VPNs have become popular and are often touted as a tool to improve privacy. While this is sometimes true, it is important to tread carefully when choosing an VPN. A good place to start is looking at which VPN providers meet the requirements for running a trustworthy VPN service. A trustworthy VPNs must be free software, that is non-negotiable. First, inspection is required in order trust software. Having the source is the only way to see all the things the software is doing. F-Droid reviews the apps that we ship on this website, which lets us spot potential issues and anti-features. And we are happy to hear that reputable VPN providers make the effort to get their apps on f-droid.org to build trust with their users. From there, Reproducible Builds provides a strong link between the source code and the actual app binaries that run on the device.

The best VPNs are the ones that use free software both for the client app, and for running the services. Indeed all OpenVPN, Shadowsocks, and WireGuard VPNs are based on free software since those standards are defined by free software projects. F-Droid looks into this as part of the reviews, and marks apps with relevant Anti-Features, like the Non-Free Network Services mark if the server side is not free software. And there are a number of free software projects that make it a lot easier to setup and run a VPN or proxy services. Here are some that are on f-droid.org:

So far, none of the VPN providers have taken the plunge into fully supporting reproducible builds. There is some progress: some of the releases of WireGuard, Tailscale, and Mysterium VPN have been reproduced on our verification server. But these apps are not setup for the full reproducible publishing setup, which confirms that the f-droid.org version matches the upstream developer’s version exactly, then publishes with the upstream signature. The F-Droid community is helping more and more apps achieve reproducible builds, which VPN app will be the first?

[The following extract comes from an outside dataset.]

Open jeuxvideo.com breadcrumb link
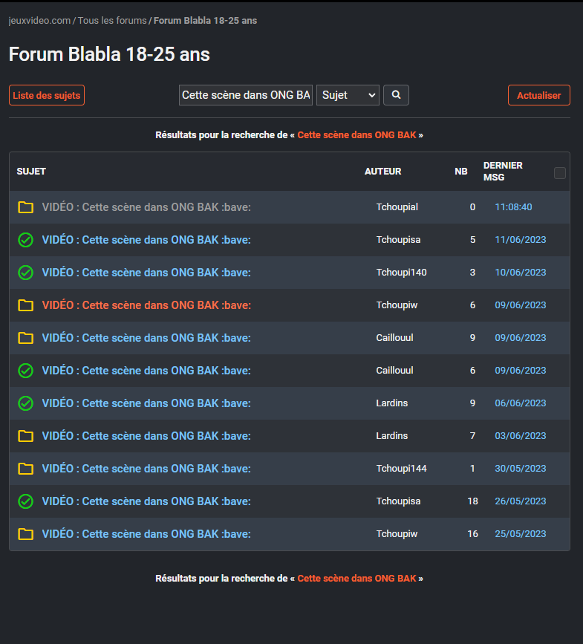Viewport: 583px width, 644px height. coord(39,21)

There are also a number of apps that are dedicated to a given provider. Although there are generic clients available, there are good reasons for a free software provider to ship a custom app. First, it can make configuration dead simple. Calyx VPN and Riseup VPN have no accounts at all, so just install the app, and turn on the VPN. Second, it allows the provider to include multiple methods of connecting and automatically switch between them, depending on what works best. We decide which apps to include based on what is best for the users. A VPN client that offers no additional functionality and just serves as a rebrand of an existing client does not serve users well. In order for an app from a specific provider to be included, it must provide real value to our users. Here is a list of some related examples:

We also get lots of direct messages asking us to include various proprietary VPN apps, or promote various VPN services for a fee. That is of course a non-starter. The first step is free software.